FORT MUTUELLEORALE, OKLAHOMA — This past school year, Johnny Katzakas was asked to leave his high school algebra class because he couldn’t stop snickering. Sources close the situation say it started from the beginning of the class period, when the course’s instructor, Susan Cherylson, asked the class to open their books to begin the lesson.

“Alright class, we’re going to start really digging in on polynomial equations this week. So let’s start off by turning right to page 96 in your books,” Ms. Cherylson began.

That’s when Johnny’s giggle fit started. Cherylson says she tried, at first, to ignore it. Giggling high schoolers is nothing new to the 15 year education veteran.

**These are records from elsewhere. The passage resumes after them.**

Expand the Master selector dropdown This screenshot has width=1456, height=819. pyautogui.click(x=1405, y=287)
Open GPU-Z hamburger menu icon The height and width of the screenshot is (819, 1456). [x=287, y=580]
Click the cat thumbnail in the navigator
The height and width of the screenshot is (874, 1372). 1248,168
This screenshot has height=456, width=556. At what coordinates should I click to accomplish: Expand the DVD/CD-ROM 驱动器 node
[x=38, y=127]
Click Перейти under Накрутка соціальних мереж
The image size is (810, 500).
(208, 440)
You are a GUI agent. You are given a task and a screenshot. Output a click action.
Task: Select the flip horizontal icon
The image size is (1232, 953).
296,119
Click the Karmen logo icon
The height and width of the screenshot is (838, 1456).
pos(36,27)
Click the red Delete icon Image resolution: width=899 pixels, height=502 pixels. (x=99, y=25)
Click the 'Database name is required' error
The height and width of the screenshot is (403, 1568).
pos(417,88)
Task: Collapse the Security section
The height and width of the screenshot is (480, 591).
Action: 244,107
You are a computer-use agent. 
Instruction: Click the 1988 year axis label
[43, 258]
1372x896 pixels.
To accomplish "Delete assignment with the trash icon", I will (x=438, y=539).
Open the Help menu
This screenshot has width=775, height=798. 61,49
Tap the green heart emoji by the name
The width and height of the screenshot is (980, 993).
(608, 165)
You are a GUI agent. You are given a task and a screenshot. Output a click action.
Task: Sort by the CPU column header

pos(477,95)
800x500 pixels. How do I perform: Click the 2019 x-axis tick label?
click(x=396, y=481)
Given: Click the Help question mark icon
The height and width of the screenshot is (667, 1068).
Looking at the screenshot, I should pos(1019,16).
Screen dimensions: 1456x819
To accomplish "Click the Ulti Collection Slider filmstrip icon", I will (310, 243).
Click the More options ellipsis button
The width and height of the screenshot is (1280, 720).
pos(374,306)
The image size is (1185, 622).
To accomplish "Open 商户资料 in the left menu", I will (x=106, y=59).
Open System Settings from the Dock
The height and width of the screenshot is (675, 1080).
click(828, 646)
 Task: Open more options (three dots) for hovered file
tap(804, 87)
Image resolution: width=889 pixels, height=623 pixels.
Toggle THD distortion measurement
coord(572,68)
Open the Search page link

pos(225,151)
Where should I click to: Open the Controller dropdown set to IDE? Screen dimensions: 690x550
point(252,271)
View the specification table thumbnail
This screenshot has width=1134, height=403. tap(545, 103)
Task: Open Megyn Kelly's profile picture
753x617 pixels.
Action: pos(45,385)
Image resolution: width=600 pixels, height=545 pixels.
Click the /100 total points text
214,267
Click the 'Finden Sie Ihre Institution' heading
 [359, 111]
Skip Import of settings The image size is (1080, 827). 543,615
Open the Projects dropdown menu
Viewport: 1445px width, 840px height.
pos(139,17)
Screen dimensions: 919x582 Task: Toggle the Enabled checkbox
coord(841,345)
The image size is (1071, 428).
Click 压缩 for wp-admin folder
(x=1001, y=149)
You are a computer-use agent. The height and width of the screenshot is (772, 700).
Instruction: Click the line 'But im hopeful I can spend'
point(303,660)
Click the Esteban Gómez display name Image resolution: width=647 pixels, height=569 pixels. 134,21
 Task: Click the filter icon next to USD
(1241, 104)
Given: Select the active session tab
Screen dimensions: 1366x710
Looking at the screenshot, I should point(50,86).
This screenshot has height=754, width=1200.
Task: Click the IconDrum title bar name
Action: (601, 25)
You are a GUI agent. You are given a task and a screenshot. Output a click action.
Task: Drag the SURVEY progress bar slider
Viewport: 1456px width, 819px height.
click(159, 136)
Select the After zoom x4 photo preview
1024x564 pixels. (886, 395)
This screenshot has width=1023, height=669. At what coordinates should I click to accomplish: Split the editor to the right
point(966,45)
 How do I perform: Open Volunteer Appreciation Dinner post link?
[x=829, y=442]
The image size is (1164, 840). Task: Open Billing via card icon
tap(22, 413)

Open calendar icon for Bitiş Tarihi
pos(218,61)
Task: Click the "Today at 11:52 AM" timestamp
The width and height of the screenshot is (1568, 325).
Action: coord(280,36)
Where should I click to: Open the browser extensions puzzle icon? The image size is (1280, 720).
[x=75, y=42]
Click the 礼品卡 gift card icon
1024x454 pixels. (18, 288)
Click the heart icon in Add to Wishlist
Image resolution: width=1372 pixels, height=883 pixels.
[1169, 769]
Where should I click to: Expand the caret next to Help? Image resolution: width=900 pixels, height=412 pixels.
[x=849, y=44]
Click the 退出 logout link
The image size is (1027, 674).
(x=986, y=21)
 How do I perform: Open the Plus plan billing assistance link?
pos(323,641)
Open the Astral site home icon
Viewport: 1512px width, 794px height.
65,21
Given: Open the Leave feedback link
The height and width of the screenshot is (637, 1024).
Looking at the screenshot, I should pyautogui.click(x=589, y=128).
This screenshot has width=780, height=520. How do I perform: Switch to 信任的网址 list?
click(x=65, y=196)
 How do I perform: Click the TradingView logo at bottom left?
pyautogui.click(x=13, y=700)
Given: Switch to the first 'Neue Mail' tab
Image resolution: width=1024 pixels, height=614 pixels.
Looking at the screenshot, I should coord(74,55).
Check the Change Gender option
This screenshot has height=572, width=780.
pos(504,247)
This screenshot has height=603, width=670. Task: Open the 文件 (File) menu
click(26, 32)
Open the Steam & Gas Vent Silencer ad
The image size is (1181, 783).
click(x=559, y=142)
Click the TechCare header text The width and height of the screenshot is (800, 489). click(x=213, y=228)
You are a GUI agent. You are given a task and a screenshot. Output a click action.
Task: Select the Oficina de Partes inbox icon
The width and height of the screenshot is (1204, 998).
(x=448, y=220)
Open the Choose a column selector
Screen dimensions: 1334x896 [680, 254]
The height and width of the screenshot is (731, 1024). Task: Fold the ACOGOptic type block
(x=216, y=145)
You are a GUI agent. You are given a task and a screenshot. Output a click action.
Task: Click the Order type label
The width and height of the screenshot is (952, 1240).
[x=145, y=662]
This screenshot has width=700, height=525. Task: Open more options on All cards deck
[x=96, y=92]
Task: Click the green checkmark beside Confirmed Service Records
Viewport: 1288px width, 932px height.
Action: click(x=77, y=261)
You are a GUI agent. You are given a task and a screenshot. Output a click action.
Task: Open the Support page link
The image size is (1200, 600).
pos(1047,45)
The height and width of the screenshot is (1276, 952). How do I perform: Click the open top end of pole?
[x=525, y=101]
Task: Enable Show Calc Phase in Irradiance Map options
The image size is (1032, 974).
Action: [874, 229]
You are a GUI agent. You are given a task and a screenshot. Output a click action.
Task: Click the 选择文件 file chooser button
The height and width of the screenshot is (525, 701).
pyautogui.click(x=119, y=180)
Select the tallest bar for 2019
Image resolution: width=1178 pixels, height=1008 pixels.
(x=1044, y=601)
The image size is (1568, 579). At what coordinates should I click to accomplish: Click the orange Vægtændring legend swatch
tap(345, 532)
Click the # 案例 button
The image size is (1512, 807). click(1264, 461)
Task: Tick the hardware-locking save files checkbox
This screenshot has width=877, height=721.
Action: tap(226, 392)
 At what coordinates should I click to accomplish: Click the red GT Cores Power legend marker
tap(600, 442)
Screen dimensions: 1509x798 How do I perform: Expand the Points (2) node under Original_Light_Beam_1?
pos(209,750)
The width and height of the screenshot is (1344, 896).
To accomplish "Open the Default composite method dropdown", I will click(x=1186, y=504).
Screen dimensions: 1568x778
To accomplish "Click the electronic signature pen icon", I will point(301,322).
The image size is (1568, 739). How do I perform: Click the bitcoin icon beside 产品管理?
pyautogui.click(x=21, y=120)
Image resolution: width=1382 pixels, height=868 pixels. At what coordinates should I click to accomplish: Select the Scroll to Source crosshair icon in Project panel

“This isn’t my first rodeo. I’ve taught classes when a student’s had a case of the giggles before,” Cherylson said, “but this didn’t stop. When I reiterated the page number in case someone couldn’t hear it over Mr. Katzakas’ tittering, which I realize now in hindsight I should not have used as the word to describe his laughing because it only made him laugh harder, he really lost it.”

That’s when Ms. Cherylson decided that, for the good of the class, Johnny would need to excuse himself for as long as it took to get control of his laughing fit. As he was leaving the room, she once more told her students which page to turn to, and hearing “96” once again sent Johnny into a dizzying spate of guffaws.

“Eventually, once Johnny was out of the room, I was able to get back down to the business of teaching my students,” Cherylson said.

When Johnny’s mother Susan found out about the incident, she knew right away what the problem had been.

“Johnny was diagnosed with dyslexia over the summer,” Susan told us via Skype. “And it just slipped my mind to tell his teachers. It really explains a lot of his academic challenges, especially in math. Obviously I’m also going to have to talk with Johnny about appropriate school hour humor topics.”

We contacted an expert in dyslexia.

“That’s, um, not really how it works, but I see what you’re doing there,” Jacob Reversio told us. “I’m getting to old to care all that much about dumb jokes about dyslexia works doesn’t krow.”